In August, Moin Khan (B.A., ’11) embarked on an ambitious journey -- from San Francisco to his hometown of Lahore, Pakistan -- on a motorcycle. In October, SF State Magazine checked in on his progress.
We heard that you totaled your bike. Are you OK?
I’m in Romania right now, crashed in Arad and broke two ribs. When I called my father, he told me, "Start looking for a new motorcycle and resume your journey. Don’t let these minor obstacles keep you from achieving your goal." With that kind of support, my will to continue is stronger than ever. A month of bed rest and I’ll get back on the road. I hope to reach Pakistan before the end of the year.
Why are you doing this?
Growing up in Pakistan, anyone with an American product was the coolest kid in school. If you drove an American car, you were famous. But the war in Afghanistan and drone attacks in Pakistan changed that image of America. And in the U.S., I encountered a negative image about Pakistanis and Muslims in general. I wanted to tell each side, and show that no matter what you think of a government’s actions, its people are still amazing and helpful.

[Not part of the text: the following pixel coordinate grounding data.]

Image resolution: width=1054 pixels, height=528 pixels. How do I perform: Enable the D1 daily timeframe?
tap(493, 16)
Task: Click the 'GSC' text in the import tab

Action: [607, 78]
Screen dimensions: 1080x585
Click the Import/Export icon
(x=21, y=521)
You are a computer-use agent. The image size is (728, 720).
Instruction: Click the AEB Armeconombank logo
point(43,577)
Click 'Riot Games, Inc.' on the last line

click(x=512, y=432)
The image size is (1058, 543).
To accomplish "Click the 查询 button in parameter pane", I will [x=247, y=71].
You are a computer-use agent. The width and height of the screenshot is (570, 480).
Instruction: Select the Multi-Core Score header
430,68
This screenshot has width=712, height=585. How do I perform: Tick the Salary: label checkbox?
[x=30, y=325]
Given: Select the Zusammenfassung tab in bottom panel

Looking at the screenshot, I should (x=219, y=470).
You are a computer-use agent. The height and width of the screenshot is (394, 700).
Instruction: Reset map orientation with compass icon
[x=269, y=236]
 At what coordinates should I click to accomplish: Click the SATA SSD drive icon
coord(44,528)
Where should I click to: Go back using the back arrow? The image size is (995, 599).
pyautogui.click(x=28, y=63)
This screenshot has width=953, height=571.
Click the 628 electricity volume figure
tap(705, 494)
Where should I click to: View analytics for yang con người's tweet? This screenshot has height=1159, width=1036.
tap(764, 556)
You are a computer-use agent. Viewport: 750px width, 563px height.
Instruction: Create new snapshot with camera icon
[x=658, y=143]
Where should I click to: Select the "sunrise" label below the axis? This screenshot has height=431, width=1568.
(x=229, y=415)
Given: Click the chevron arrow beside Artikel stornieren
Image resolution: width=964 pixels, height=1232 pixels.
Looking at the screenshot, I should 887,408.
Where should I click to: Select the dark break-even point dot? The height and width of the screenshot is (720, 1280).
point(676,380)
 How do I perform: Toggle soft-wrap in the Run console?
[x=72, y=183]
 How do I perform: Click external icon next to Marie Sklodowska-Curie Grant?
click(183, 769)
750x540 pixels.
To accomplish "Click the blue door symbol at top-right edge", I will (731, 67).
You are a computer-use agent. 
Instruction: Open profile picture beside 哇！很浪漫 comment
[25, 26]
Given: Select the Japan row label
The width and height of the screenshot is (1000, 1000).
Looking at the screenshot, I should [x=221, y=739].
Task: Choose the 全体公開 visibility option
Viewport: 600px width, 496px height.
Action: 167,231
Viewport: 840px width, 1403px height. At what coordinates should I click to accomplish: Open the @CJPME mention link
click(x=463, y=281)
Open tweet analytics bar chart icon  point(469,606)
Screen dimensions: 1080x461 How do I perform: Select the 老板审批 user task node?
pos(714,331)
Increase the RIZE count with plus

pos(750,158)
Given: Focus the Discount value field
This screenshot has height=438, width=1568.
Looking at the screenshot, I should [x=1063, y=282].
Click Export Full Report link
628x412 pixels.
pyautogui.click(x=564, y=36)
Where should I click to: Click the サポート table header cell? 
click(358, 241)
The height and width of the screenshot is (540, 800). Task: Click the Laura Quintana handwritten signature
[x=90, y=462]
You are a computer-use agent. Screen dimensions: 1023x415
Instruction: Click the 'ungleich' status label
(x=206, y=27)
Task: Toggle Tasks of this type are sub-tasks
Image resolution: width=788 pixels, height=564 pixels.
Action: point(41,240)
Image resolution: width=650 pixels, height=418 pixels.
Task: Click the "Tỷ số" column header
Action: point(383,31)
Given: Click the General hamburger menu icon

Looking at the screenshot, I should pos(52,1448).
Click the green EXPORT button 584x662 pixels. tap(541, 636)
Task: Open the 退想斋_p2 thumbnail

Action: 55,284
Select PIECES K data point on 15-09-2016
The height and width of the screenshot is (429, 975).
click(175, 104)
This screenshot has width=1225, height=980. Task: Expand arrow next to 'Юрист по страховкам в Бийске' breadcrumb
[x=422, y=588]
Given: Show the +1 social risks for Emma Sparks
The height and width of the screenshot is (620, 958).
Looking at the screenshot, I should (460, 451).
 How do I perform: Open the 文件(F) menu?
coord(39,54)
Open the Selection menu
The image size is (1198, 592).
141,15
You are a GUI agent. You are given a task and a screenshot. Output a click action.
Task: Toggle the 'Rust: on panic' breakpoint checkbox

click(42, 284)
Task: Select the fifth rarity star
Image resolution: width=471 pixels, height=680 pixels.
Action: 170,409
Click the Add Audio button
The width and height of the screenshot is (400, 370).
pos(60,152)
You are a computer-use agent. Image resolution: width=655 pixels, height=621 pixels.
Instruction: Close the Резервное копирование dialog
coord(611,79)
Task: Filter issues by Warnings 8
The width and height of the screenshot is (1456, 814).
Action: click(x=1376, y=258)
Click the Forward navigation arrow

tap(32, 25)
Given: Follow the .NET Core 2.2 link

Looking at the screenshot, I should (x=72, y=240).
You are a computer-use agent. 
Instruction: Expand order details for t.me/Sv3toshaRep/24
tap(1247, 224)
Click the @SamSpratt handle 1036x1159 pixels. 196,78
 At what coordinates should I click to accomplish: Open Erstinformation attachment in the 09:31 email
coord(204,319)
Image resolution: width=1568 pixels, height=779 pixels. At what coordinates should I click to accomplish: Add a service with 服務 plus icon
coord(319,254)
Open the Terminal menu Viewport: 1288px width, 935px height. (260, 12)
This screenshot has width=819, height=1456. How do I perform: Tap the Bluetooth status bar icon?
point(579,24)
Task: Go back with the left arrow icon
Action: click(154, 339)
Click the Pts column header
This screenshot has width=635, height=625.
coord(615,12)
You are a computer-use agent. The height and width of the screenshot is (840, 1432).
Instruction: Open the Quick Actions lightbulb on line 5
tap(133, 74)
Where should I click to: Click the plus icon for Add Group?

Do you think you are accomplishing what you set out to do?
I try to get many of my experiences on camera. I want to show Pakistanis how wonderful people are in the West, and I think I’ve been successful in doing that. If the Turkish, Iranians and Pakistanis are nice, I can show the West that the Eastern side isn’t all that bad either.
What has surprised you most about the people you’ve met on this trip?
When strangers take me into their homes and stay up all night to listen to my experiences and share their stories with me. I never thought it would happen, but it has happened to me so many times on this trip that I’ve lost count.
What brought you all the way to SF State for your degree?
After completing high school in Pakistan, my parents thought it would be fun to ship their hyperactive kid to California and teach him a lesson by letting him figure out stuff himself. I landed at SFO, got an apartment in Sunnyvale and started going to De Anza College. After two years, I transferred to SF State and it was the best thing I ever did.
Is there anything you learned at SF State that has helped you on this trip?
I was a very shy kid all my life. I had no public speaking skills whatsoever. After I took a business speech class at SF State, everything changed. Suddenly, I could talk to strangers. SF State made me who I am today. I’m more open minded, more accepting of different cultures and traditions -- a better person than I was before I went to SF State.